The myth of water as a fuel impact of electricity in the 1920s


Comprised of 60% water, Electriq-Fuel is a game-changer in zero-emissions energy. The innovative fuel is a cost-efficient alternative to batteries and compressed hydrogen. When compared to green energy storage solutions like lithium-ion batteries or compressed hydrogen, Electriq-Global achieves a greater range at a lower cost. The energy density potential electricity distribution map of the technology is up to 15 times that of electric batteries currently in use in electric vehicles.”

“I would need to know some details they probably aren’t willing to give up. For example, water itself can’t be a fuel. It’s a combustion product. The only way to turn it into a fuel is to add energy orlando electricity providers somewhere. I could boil the water static electricity images and turn it into steam. I could electrolyze the water to make hydrogen. I could add something (like sodium metal) that would react with the water to produce hydrogen. But each of these steps involves energy addition into the system.” Related: Lower Buying Appetite May Jeopardize New LNG Projects

That’s the catch with any of these systems that seemingly rely electricity load profile on water as a fuel. Water can’t be a fuel, just like carbon dioxide can’t be a fuel. These are combustion products. They can both be converted into fuels, or into energy carriers, but that requires additional energy inputs. (In the case of hydropower, nature has added those energy inputs). And gas gangrene the laws of thermodynamics require that the energy inputs to create a fuel will always be greater than the energy you get back when using that fuel.

It might, for instance, require four British thermal units (BTUs) of electricity to create three BTUs of hydrogen from water. There are cases where that’s economically justified, but electricity production in the us you want to be sure that the four initial BTUs that were used couldn’t be used to power the final application gas chamber. It is generally more efficient to use four BTUs of electricity to power a vehicle than to convert that into three BTUs of hydrogen to power the vehicle.

I did receive a response, but it was just a press kit that went into a few more details. The press kit did acknowledge gas bubble in eye that the water “reacts” with a catalyst to produce hydrogen. As a nitpick, a catalyst increases the rate of a chemical reaction without itself being consumed in the reaction. If the substance is actually reacting with water it isn’t a catalyst, it is a reactant.

For example, as I mentioned in my response, sodium metal reacts — violently — with gas pain left side water to form sodium hydroxide (NaOH) and hydrogen (H 2). The reaction evolves energy so rapidly that the hydrogen can explode. In the process, the sodium metal is converted to sodium ions. Thus, sodium is a reactant and not a catalyst. Further, it is highly energy intensive to convert sodium ions back into sodium metal.

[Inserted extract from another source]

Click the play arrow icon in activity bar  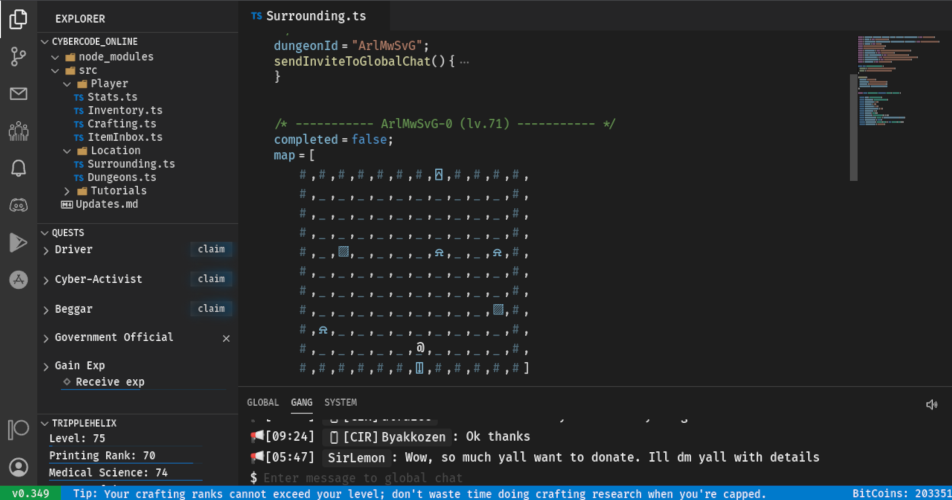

I don’t know for a fact that this is the case with the Electriq-Fuel, but the electricity word search answers press kit does say that the “catalyst” is a salt chemical they call BH4. I suspect it is a metal hydride (like sodium hydride, NaH). This class of compounds will produce hydrogen when reacted with water, but npower electricity bill are themselves energy intensive to produce. Related: Oil Rises Amid Nigerian Oil Terminal Shutdown

That may well be true in theory, but far too many technologies invoke the magic wand of renewable energy to claim zero emissions. What we would really like gas tax deduction to know are the actual required energy inputs to produce enough salt to propel the vehicle X miles. That way, we could compare this technology to the energy efficiency of an internal combustion engine or an electric vehicle.

In conclusion, it was by no means my intention to discredit or disparage the Electriq-Fuel electricity 101 presentation technology. As I mentioned in my reply to them, I would need more details before I could make a determination on whether I view this as a “game-changer.” My intent here was rather to help readers understand the kinds of questions you should ask when assessing these sorts of claims.